_Task to carry out_. Retype each entry below precisely as it reads.

_Stored items_.
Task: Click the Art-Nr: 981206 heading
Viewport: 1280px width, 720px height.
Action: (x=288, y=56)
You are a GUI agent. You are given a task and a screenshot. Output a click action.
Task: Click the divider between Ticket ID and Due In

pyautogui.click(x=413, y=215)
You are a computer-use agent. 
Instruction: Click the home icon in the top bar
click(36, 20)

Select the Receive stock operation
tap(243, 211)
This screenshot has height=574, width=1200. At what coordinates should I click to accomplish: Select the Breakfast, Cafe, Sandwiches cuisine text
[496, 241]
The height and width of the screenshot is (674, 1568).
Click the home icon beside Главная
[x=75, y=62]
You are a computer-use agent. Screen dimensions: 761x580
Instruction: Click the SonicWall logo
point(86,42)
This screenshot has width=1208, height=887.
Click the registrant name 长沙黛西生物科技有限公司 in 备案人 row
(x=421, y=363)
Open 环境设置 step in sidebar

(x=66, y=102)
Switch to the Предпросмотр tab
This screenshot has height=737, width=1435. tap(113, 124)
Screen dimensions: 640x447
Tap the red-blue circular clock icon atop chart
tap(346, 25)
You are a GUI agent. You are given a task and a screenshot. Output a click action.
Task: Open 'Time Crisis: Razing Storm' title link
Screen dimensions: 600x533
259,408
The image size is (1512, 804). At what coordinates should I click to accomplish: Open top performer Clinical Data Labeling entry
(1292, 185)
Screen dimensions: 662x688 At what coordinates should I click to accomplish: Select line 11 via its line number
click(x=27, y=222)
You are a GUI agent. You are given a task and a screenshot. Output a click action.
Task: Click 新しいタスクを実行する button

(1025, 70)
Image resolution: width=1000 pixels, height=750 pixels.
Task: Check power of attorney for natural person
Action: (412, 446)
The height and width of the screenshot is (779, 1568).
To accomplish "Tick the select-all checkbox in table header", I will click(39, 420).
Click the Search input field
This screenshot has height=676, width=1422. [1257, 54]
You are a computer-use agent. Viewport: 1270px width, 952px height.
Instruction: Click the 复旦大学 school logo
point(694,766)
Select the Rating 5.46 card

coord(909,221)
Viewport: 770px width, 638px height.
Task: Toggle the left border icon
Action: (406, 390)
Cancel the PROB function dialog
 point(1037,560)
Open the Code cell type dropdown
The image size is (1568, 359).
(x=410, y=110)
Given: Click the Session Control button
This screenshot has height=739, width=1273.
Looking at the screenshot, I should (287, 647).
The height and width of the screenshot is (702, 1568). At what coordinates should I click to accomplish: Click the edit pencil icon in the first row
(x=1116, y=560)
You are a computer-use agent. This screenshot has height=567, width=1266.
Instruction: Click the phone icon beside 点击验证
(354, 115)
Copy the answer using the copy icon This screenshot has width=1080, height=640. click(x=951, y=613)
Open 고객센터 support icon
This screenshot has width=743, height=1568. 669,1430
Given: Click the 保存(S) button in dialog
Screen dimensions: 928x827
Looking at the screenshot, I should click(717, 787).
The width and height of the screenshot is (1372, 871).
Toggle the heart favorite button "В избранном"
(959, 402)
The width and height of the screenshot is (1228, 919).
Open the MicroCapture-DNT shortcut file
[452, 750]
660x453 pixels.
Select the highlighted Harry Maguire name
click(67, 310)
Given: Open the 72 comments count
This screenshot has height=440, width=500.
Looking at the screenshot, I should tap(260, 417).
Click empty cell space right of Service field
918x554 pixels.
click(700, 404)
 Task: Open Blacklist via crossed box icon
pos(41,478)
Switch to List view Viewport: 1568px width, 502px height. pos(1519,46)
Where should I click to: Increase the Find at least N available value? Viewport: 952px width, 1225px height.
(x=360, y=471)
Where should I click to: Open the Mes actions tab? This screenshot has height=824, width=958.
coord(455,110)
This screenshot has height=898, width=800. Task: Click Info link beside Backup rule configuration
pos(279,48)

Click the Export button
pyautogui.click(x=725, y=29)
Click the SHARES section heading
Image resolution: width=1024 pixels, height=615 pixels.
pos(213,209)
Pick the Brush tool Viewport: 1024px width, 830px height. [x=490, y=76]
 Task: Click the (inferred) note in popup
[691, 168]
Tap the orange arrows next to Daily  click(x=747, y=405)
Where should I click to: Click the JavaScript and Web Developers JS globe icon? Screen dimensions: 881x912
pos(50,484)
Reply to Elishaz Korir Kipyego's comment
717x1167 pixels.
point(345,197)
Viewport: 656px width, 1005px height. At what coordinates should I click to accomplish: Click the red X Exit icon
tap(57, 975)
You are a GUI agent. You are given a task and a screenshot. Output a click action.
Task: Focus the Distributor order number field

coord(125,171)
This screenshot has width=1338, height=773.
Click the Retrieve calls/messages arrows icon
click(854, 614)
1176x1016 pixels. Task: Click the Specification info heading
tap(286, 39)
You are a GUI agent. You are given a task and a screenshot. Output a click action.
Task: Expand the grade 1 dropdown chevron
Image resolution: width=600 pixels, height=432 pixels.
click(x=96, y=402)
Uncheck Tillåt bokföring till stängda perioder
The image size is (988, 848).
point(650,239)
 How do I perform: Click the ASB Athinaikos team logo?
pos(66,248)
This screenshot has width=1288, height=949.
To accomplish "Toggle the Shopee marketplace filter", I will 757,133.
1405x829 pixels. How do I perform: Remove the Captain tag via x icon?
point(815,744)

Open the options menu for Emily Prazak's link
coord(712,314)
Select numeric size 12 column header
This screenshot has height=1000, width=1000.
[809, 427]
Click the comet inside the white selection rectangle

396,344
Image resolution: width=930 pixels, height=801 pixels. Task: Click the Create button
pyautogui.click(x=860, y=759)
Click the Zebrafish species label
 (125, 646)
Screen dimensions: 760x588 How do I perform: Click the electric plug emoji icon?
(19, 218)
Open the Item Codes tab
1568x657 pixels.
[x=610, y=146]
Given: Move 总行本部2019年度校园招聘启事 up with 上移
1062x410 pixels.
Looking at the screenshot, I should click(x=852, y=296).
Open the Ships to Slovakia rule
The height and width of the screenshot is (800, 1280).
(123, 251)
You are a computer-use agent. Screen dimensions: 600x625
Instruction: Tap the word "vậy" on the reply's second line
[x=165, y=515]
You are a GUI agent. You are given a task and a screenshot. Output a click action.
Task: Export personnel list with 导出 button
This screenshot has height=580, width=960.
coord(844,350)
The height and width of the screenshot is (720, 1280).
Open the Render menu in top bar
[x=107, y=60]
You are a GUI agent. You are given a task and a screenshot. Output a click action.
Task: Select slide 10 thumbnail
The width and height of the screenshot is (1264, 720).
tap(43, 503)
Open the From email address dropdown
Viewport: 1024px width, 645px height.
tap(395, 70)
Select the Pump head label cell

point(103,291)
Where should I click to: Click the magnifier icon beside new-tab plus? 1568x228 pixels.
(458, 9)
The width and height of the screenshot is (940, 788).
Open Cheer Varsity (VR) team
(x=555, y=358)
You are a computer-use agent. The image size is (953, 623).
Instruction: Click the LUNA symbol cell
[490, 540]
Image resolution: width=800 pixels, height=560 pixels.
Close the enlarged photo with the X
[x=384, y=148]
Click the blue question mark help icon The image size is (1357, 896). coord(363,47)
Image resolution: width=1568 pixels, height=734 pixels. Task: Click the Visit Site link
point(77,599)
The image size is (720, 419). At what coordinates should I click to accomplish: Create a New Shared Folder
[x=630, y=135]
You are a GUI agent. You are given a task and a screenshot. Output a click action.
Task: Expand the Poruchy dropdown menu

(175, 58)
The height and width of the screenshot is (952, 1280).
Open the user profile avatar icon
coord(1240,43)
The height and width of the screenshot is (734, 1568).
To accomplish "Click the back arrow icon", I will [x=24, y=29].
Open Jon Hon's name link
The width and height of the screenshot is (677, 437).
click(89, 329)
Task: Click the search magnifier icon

_Answer for the task_.
Task: Click the Art-Nr: 981206 heading
Viewport: 1280px width, 720px height.
Action: (x=288, y=56)
You are a GUI agent. You are given a task and a screenshot. Output a click action.
Task: Click the divider between Ticket ID and Due In

pyautogui.click(x=413, y=215)
You are a computer-use agent. 
Instruction: Click the home icon in the top bar
click(36, 20)

Select the Receive stock operation
tap(243, 211)
This screenshot has height=574, width=1200. At what coordinates should I click to accomplish: Select the Breakfast, Cafe, Sandwiches cuisine text
[496, 241]
The height and width of the screenshot is (674, 1568).
Click the home icon beside Главная
[x=75, y=62]
You are a computer-use agent. Screen dimensions: 761x580
Instruction: Click the SonicWall logo
point(86,42)
This screenshot has width=1208, height=887.
Click the registrant name 长沙黛西生物科技有限公司 in 备案人 row
(x=421, y=363)
Open 环境设置 step in sidebar

(x=66, y=102)
Switch to the Предпросмотр tab
This screenshot has height=737, width=1435. tap(113, 124)
Screen dimensions: 640x447
Tap the red-blue circular clock icon atop chart
tap(346, 25)
You are a GUI agent. You are given a task and a screenshot. Output a click action.
Task: Open 'Time Crisis: Razing Storm' title link
Screen dimensions: 600x533
259,408
The image size is (1512, 804). At what coordinates should I click to accomplish: Open top performer Clinical Data Labeling entry
(1292, 185)
Screen dimensions: 662x688 At what coordinates should I click to accomplish: Select line 11 via its line number
click(x=27, y=222)
You are a GUI agent. You are given a task and a screenshot. Output a click action.
Task: Click 新しいタスクを実行する button

(1025, 70)
Image resolution: width=1000 pixels, height=750 pixels.
Task: Check power of attorney for natural person
Action: (412, 446)
The height and width of the screenshot is (779, 1568).
To accomplish "Tick the select-all checkbox in table header", I will click(39, 420).
Click the Search input field
This screenshot has height=676, width=1422. [1257, 54]
You are a computer-use agent. Viewport: 1270px width, 952px height.
Instruction: Click the 复旦大学 school logo
point(694,766)
Select the Rating 5.46 card

coord(909,221)
Viewport: 770px width, 638px height.
Task: Toggle the left border icon
Action: (406, 390)
Cancel the PROB function dialog
 point(1037,560)
Open the Code cell type dropdown
The image size is (1568, 359).
(x=410, y=110)
Given: Click the Session Control button
This screenshot has height=739, width=1273.
Looking at the screenshot, I should (287, 647).
The height and width of the screenshot is (702, 1568). At what coordinates should I click to accomplish: Click the edit pencil icon in the first row
(x=1116, y=560)
You are a computer-use agent. This screenshot has height=567, width=1266.
Instruction: Click the phone icon beside 点击验证
(354, 115)
Copy the answer using the copy icon This screenshot has width=1080, height=640. click(x=951, y=613)
Open 고객센터 support icon
This screenshot has width=743, height=1568. 669,1430
Given: Click the 保存(S) button in dialog
Screen dimensions: 928x827
Looking at the screenshot, I should click(717, 787).
The width and height of the screenshot is (1372, 871).
Toggle the heart favorite button "В избранном"
(959, 402)
The width and height of the screenshot is (1228, 919).
Open the MicroCapture-DNT shortcut file
[452, 750]
660x453 pixels.
Select the highlighted Harry Maguire name
click(67, 310)
Given: Open the 72 comments count
This screenshot has height=440, width=500.
Looking at the screenshot, I should tap(260, 417).
Click empty cell space right of Service field
918x554 pixels.
click(700, 404)
 Task: Open Blacklist via crossed box icon
pos(41,478)
Switch to List view Viewport: 1568px width, 502px height. pos(1519,46)
Where should I click to: Increase the Find at least N available value? Viewport: 952px width, 1225px height.
(x=360, y=471)
Where should I click to: Open the Mes actions tab? This screenshot has height=824, width=958.
coord(455,110)
This screenshot has height=898, width=800. Task: Click Info link beside Backup rule configuration
pos(279,48)

Click the Export button
pyautogui.click(x=725, y=29)
Click the SHARES section heading
Image resolution: width=1024 pixels, height=615 pixels.
pos(213,209)
Pick the Brush tool Viewport: 1024px width, 830px height. [x=490, y=76]
 Task: Click the (inferred) note in popup
[691, 168]
Tap the orange arrows next to Daily  click(x=747, y=405)
Where should I click to: Click the JavaScript and Web Developers JS globe icon? Screen dimensions: 881x912
pos(50,484)
Reply to Elishaz Korir Kipyego's comment
717x1167 pixels.
point(345,197)
Viewport: 656px width, 1005px height. At what coordinates should I click to accomplish: Click the red X Exit icon
tap(57, 975)
You are a GUI agent. You are given a task and a screenshot. Output a click action.
Task: Focus the Distributor order number field

coord(125,171)
This screenshot has width=1338, height=773.
Click the Retrieve calls/messages arrows icon
click(854, 614)
1176x1016 pixels. Task: Click the Specification info heading
tap(286, 39)
You are a GUI agent. You are given a task and a screenshot. Output a click action.
Task: Expand the grade 1 dropdown chevron
Image resolution: width=600 pixels, height=432 pixels.
click(x=96, y=402)
Uncheck Tillåt bokföring till stängda perioder
The image size is (988, 848).
point(650,239)
 How do I perform: Click the ASB Athinaikos team logo?
pos(66,248)
This screenshot has width=1288, height=949.
To accomplish "Toggle the Shopee marketplace filter", I will 757,133.
1405x829 pixels. How do I perform: Remove the Captain tag via x icon?
point(815,744)

Open the options menu for Emily Prazak's link
coord(712,314)
Select numeric size 12 column header
This screenshot has height=1000, width=1000.
[809, 427]
Click the comet inside the white selection rectangle

396,344
Image resolution: width=930 pixels, height=801 pixels. Task: Click the Create button
pyautogui.click(x=860, y=759)
Click the Zebrafish species label
 (125, 646)
Screen dimensions: 760x588 How do I perform: Click the electric plug emoji icon?
(19, 218)
Open the Item Codes tab
1568x657 pixels.
[x=610, y=146]
Given: Move 总行本部2019年度校园招聘启事 up with 上移
1062x410 pixels.
Looking at the screenshot, I should click(x=852, y=296).
Open the Ships to Slovakia rule
The height and width of the screenshot is (800, 1280).
(123, 251)
You are a computer-use agent. Screen dimensions: 600x625
Instruction: Tap the word "vậy" on the reply's second line
[x=165, y=515]
You are a GUI agent. You are given a task and a screenshot. Output a click action.
Task: Export personnel list with 导出 button
This screenshot has height=580, width=960.
coord(844,350)
The height and width of the screenshot is (720, 1280).
Open the Render menu in top bar
[x=107, y=60]
You are a GUI agent. You are given a task and a screenshot. Output a click action.
Task: Select slide 10 thumbnail
The width and height of the screenshot is (1264, 720).
tap(43, 503)
Open the From email address dropdown
Viewport: 1024px width, 645px height.
tap(395, 70)
Select the Pump head label cell

point(103,291)
Where should I click to: Click the magnifier icon beside new-tab plus? 1568x228 pixels.
(458, 9)
The width and height of the screenshot is (940, 788).
Open Cheer Varsity (VR) team
(x=555, y=358)
You are a computer-use agent. The image size is (953, 623).
Instruction: Click the LUNA symbol cell
[490, 540]
Image resolution: width=800 pixels, height=560 pixels.
Close the enlarged photo with the X
[x=384, y=148]
Click the blue question mark help icon The image size is (1357, 896). coord(363,47)
Image resolution: width=1568 pixels, height=734 pixels. Task: Click the Visit Site link
point(77,599)
The image size is (720, 419). At what coordinates should I click to accomplish: Create a New Shared Folder
[x=630, y=135]
You are a GUI agent. You are given a task and a screenshot. Output a click action.
Task: Expand the Poruchy dropdown menu

(175, 58)
The height and width of the screenshot is (952, 1280).
Open the user profile avatar icon
coord(1240,43)
The height and width of the screenshot is (734, 1568).
To accomplish "Click the back arrow icon", I will [x=24, y=29].
Open Jon Hon's name link
The width and height of the screenshot is (677, 437).
click(89, 329)
Task: Click the search magnifier icon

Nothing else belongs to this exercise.